▸ Your objective
Quote the listing below verbatim, leaving out the pictures.

__________

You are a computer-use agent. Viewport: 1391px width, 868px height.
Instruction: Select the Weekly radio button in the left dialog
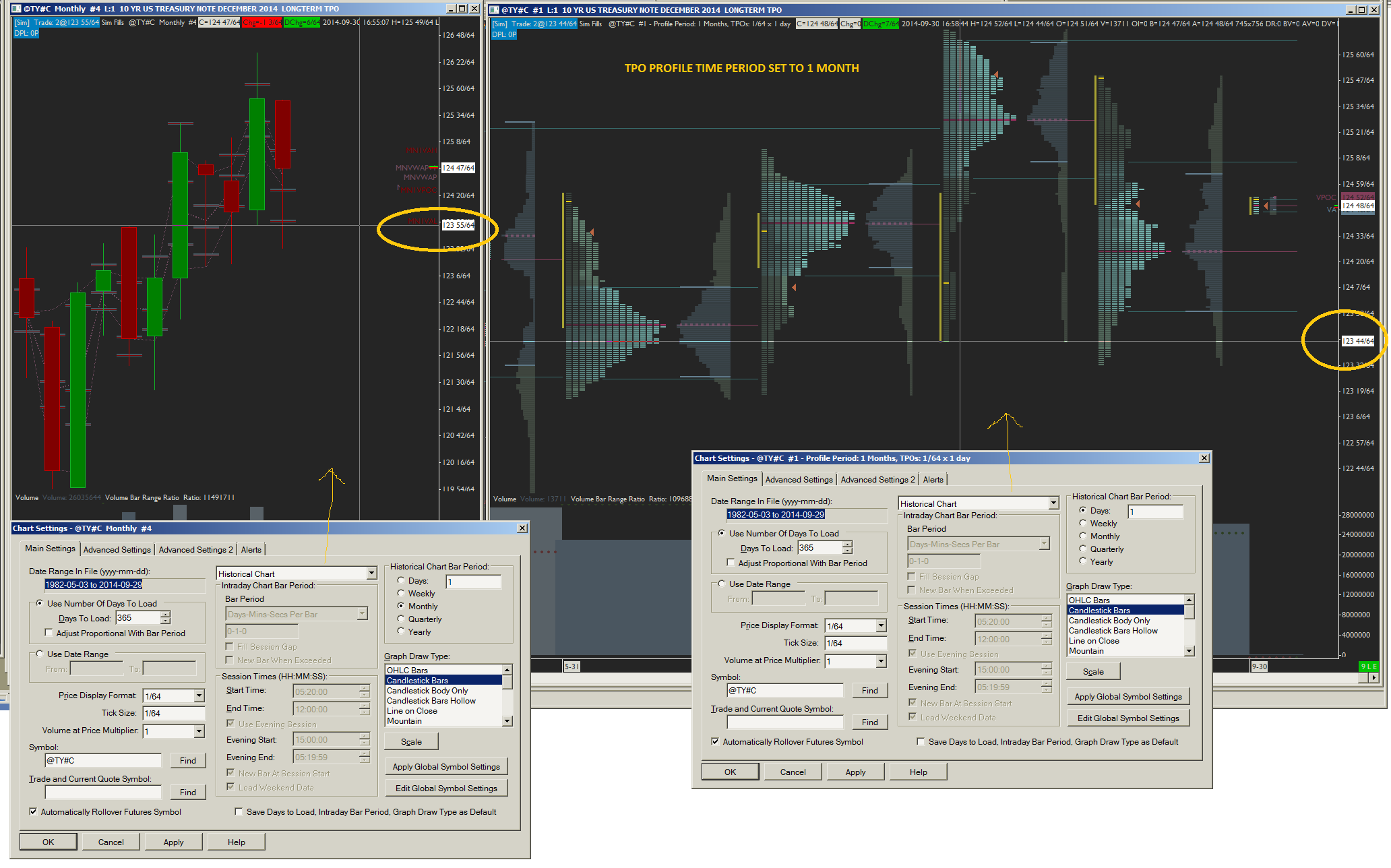pos(401,594)
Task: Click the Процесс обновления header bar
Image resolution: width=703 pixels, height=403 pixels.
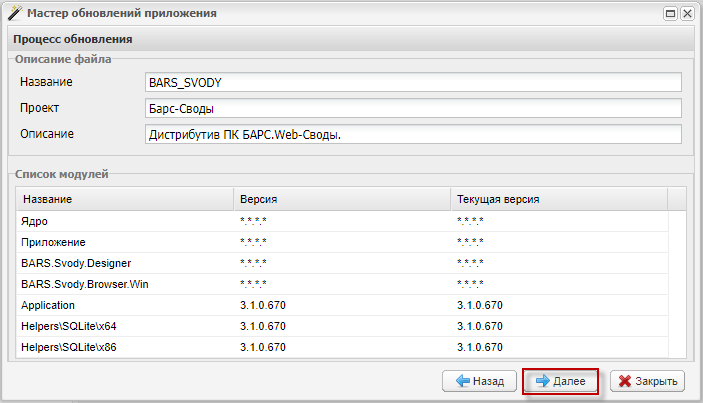Action: pos(350,40)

__________

▸ Written response
You are a computer-use agent. Viewport: 1391px width, 868px height.
Instruction: Select the Weekly radio button in the left dialog
pos(401,594)
Task: Click the Процесс обновления header bar
Image resolution: width=703 pixels, height=403 pixels.
Action: pos(350,40)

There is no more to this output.